The Family and Drug Addiction
CEBU, Philippines - Drug dependency is a disease that affects the mind, emotion, body, and soul of the addict. A drug dependent has had physical, emotional, mental, and/or spiritual problems as a result of their drug use. Think about how these problems have affected their families. Addiction affects the family because the family interacts with the addict. As the addict becomes more dependent on drugs, the family puts more energy in coping. Instead of focusing on their own lives, they put much time feeling and worry on the addict and his addiction. They anticipate trouble, worry about their whereabouts, walk on eggshells at home, believed the addicts promises of stopping, and made excuses when their expectations where not met. Family members of addicts experience intense feelings, including anger, fear, sadness, hope, denial, and depression
Drug addiction is a family disease. Like most diseases, it contaminates. It affects every member of the family and can be passed on, from one generation to another. The disease is also progressive. The longer the family is exposed to the addiction the more affected (contaminated) they become. It’s also terminal. If untreated many codependents die prematurely or get very sick physically. Codependent related deaths are through suicides, accidents, strokes, heart attacks, etc. Each family experiences addiction differently. Some of the common problems that surface are:
Denial – This is family members minimizing what is happening or refuse to admit to themselves and others that the problem exists. Sometimes they say: “That’s just a phase he/she is going through, he’ll/she’ll outgrow it.”; or “That can never happen to my child, he/she is a very responsible person.” or “That will never happen in my family, we brought our kids up very well.”; or “He would never take drugs, I raised him and I should know.”
Enabling – This is family members covering-up for the addict by making excuses to themselves and others for problems caused by substance dependence such as: paying their debts due to drug abuse; redeeming items they pawned so that they could buy more drugs; making excuses for their absences from work/school, even if they can’t get up from bed because they are hung-over or need to sleep because they were so high/drunk over the weekend that they did not sleep; and even blaming others, such as relatives, friends, classmates for the drug use of their child.

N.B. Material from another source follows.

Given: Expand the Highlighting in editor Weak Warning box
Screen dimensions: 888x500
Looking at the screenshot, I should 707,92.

Rigid Patterns – Over time, family members accept drug use as normal, and the problem becomes the center of attention. The family gets caught in on-going destructive patterns of reacting and calming down. This brings about anger and resentments on both sides of the family. The family tends to be very controlling and develops very strict rules that they don’t realize stunts the person from growing up properly, and the addict or drug abuser gets even with the family by taking even more drugs.

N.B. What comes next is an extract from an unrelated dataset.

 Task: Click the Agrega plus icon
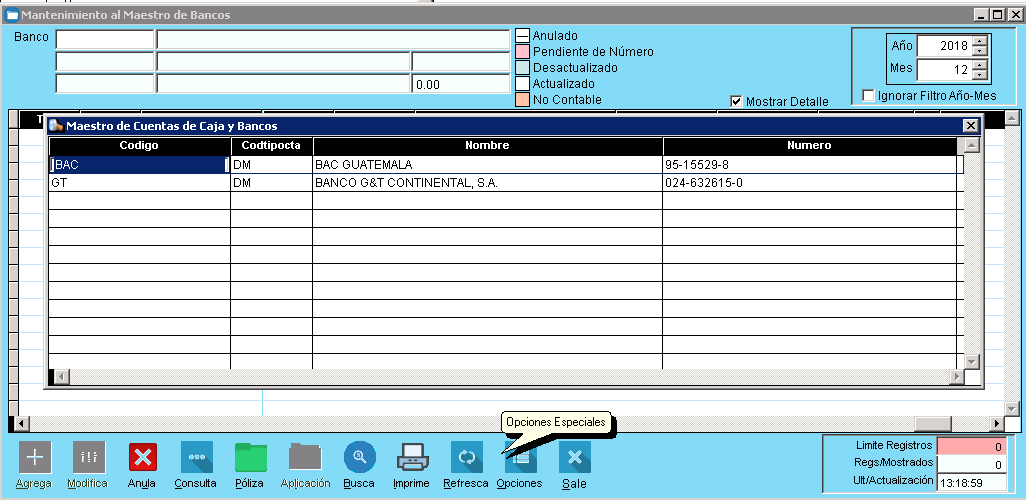[35, 457]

Self-deception – Then the family members talk themselves into believing they can help or change the situation by trying just a little bit harder. They fall into the delusion that they can solve the problem themselves, or that they can control or cure the drug addict/drug abuser.
Drug addiction commonly affects the following areas of the lives of the family members: Financial; Legal; Marital; School; Home; Work; Friendship. Then the family members when dealing with the addict feels: Angry; depressed; powerless; confused; betrayed; isolated; ashamed; uneasy; worried; and embarrassed.

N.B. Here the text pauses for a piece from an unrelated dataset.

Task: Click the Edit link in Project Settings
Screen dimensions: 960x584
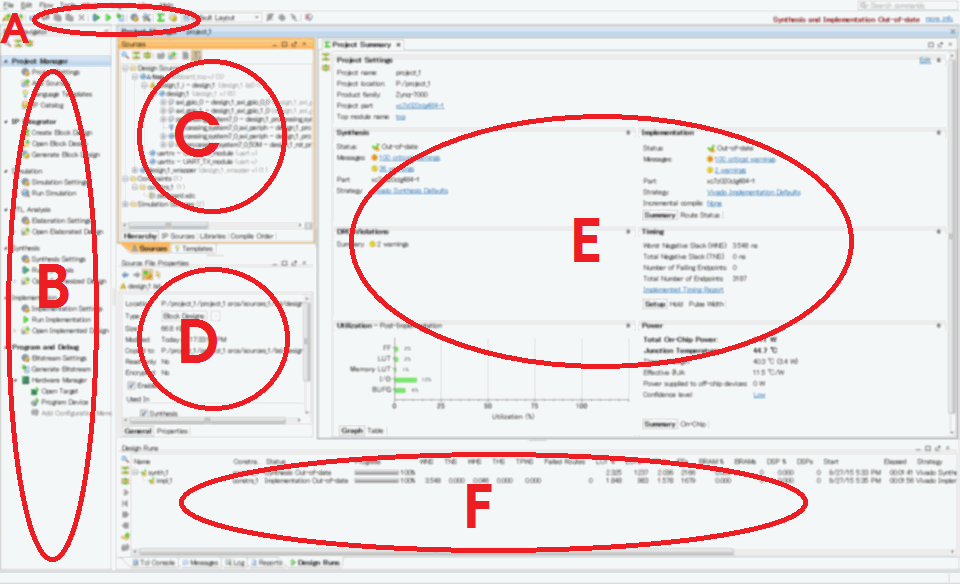Action: pyautogui.click(x=923, y=61)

Accepting drug addiction as a family disease is often the key to overcoming the shame, guilt and stigma of drug addiction, but it is nearly impossible to do this alone. It is important to realize that others play a part in our achieving a sense of self accepting and taking action to have a better and happier life, likewise improving family relationships.
A lot of research and information are available to help cope with addiction. The family has to also recover, having been affected by the disease, and as a recovering person, the family will no longer become a part of the problem but a part of the solution, to repair and strengthen relationships. Here are some steps to start the process:
1. Get Out of the Denial. Admit that there is a problem and that you don’t have the solution.
2. Remove Doubt. Believe that someone/something else can help you. Believe that there is help for as long as you ask for it and seek it.
3. Let the addict face the consequences of his/her decision to behave the way he/she does just to be able to abuse drugs.
4. Do not be defiant. Surrender to the help that is given to you. Get involved with other family members and talk to them for a better understanding of drug addiction and family issues.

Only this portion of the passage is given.